Ten hours after the quake, his parents and siblings were also saved by local residents who dug at the wreck of the building with their bare hands and whatever tools they could find.

When The Associated Press spoke to the family on Thursday they were living in a government-provided tent, along with hundreds of thousands of others who survived the disaster that hit southern Türkiye and north Syria, killing more than 43,000.

“This is my home,” said Taha’s mother Zeliha, 37, as she watched excavators digging up their old life and dumping it into heavy trucks.

“Boom-boom-boom, the building went down floor by floor on top of us,” she recalled, describing how she had kept yelling her son’s name while trapped under the debris in the hope that all five of them could die together as a family.

The Erdems’ younger children – daughter Semanur, 13, and 9-year-old son Yigit Cinar – were sleeping in their parents’ room when the quake hit.

But Taha could not hear his mother’s calls through the mass of concrete. Nor could she hear her son’s cries in the dark, and both believed the other was lying dead in the destroyed building.

It was only when Zeliha, her husband Ali, 47, a hospital cleaner, and the other children were taken to her sister’s home that they realised Taha had survived.

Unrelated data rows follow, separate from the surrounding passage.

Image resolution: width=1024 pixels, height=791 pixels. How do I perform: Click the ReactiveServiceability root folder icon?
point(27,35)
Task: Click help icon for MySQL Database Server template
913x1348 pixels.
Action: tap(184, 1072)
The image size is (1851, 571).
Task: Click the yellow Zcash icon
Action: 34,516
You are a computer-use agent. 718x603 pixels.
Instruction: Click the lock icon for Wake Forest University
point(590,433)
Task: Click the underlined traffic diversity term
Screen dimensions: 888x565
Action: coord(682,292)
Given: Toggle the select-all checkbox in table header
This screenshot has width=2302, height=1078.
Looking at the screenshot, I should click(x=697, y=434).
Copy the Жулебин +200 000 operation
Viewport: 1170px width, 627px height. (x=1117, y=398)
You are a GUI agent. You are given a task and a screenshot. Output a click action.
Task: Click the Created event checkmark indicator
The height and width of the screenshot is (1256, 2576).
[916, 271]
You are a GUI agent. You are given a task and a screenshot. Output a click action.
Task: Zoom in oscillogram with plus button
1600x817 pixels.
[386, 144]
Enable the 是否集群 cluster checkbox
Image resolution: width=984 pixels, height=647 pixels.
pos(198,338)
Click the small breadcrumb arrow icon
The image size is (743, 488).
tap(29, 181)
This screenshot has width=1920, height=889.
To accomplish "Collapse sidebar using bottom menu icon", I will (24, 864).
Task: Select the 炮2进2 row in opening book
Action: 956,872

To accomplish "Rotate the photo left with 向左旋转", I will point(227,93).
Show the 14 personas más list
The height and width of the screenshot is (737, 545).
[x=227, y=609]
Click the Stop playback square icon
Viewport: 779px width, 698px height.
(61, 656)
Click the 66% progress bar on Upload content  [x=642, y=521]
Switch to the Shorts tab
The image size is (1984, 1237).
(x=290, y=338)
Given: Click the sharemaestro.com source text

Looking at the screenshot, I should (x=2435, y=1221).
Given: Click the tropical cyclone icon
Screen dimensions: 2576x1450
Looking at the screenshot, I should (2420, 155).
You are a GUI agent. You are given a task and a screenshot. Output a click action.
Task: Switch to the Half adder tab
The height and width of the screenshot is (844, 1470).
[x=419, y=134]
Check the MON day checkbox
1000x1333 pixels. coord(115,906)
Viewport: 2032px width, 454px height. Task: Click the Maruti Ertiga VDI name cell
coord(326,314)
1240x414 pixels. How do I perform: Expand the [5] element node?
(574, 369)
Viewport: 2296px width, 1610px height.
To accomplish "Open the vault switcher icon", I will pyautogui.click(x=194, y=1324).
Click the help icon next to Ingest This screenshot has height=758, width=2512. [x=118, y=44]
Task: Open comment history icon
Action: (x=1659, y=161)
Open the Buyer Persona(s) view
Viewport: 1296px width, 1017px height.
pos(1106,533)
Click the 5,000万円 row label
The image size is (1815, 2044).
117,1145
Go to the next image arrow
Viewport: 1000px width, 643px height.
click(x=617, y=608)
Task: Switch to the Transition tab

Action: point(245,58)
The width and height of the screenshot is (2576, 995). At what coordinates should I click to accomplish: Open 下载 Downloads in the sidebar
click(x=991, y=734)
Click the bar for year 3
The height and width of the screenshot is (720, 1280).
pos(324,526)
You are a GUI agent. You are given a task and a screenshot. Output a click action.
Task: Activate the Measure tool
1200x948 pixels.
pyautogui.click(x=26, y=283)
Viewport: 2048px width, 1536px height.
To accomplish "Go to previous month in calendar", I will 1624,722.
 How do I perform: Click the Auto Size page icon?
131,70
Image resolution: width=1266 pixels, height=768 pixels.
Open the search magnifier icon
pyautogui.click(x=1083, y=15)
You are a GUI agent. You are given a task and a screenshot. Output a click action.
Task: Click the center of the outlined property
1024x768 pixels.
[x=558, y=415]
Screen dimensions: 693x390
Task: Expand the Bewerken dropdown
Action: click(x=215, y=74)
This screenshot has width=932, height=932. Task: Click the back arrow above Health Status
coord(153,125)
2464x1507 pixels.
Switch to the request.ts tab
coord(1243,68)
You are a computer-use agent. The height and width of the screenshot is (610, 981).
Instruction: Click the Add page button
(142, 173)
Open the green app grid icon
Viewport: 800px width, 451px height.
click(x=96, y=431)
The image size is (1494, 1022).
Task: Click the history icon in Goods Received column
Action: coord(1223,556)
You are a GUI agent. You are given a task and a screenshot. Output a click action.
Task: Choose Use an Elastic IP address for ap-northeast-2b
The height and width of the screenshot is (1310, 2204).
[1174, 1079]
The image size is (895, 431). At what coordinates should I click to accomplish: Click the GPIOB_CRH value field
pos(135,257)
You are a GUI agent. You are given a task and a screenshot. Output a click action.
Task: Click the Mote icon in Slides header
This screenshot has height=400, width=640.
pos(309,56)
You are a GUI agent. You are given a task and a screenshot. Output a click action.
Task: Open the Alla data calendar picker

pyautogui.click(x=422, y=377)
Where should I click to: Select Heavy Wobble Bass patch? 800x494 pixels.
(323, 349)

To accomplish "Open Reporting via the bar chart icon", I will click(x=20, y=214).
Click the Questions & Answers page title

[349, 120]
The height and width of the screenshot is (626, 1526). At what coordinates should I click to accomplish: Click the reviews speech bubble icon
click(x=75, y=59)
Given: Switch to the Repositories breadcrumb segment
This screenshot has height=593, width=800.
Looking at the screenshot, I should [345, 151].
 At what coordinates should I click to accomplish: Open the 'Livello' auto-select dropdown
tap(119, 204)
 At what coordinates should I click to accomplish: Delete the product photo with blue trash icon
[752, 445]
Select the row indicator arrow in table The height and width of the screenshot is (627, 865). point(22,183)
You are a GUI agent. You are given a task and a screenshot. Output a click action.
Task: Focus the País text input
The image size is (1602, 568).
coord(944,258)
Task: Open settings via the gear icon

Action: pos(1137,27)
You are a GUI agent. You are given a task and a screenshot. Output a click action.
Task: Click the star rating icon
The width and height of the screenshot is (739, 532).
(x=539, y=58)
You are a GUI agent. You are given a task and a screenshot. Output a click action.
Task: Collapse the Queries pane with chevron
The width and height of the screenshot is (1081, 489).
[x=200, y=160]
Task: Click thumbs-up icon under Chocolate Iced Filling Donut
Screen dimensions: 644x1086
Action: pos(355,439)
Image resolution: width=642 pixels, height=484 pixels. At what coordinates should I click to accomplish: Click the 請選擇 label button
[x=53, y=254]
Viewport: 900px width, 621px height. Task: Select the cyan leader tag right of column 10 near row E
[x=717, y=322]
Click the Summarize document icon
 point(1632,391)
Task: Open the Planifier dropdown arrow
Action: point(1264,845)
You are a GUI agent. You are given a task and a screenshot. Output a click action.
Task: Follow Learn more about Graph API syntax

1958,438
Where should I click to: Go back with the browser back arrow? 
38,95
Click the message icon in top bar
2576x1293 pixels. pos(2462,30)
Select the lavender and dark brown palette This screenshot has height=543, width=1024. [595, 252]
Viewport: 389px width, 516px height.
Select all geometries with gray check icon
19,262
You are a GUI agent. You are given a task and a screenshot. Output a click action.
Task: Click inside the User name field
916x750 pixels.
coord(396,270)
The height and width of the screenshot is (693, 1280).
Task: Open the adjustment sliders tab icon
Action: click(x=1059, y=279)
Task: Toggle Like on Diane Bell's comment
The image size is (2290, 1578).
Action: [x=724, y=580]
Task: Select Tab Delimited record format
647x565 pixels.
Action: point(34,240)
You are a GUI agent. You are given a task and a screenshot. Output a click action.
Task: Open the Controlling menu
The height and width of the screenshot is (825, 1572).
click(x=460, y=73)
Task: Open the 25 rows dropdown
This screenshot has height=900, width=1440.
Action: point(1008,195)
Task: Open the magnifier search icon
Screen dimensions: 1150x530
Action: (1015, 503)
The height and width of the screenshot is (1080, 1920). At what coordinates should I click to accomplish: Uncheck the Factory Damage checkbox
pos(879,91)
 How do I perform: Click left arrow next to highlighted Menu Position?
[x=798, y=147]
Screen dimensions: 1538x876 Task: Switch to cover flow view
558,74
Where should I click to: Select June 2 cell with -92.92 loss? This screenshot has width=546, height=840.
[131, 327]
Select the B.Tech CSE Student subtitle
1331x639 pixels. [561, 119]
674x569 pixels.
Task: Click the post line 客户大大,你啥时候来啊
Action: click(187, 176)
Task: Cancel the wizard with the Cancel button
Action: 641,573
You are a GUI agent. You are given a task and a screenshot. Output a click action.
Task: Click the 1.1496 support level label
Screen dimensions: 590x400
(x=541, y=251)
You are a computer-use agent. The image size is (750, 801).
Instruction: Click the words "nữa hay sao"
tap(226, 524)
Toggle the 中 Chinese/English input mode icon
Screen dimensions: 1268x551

“The world was mine at that moment,” Zeliha said. “I have nothing, but I have my kids.”

The story of the Erdem family is one of many emotional tales of human fortitude to emerge from the widespread disaster area. Many vividly recount the horrors of being trapped beneath their homes.

Ibrahim Zakaria, a 23-year-old Syrian who was rescued in the coastal Syrian town of Jableh on Feb 10, told the AP that he survived by licking water dripping down the wall next to him, slipping in and out of consciousness and losing hope of survival in his waking moments.

“I almost surrendered because I thought I will die,” he said from his hospital bed. “I thought: ‘There is no escape.’”

In the Turkish city of Gaziantep, 17-year-old Adnan Muhammed Korkut, was trapped for four days before he was rescued. He told the private IHA news agency that he grew so thirsty that he drank his own urine.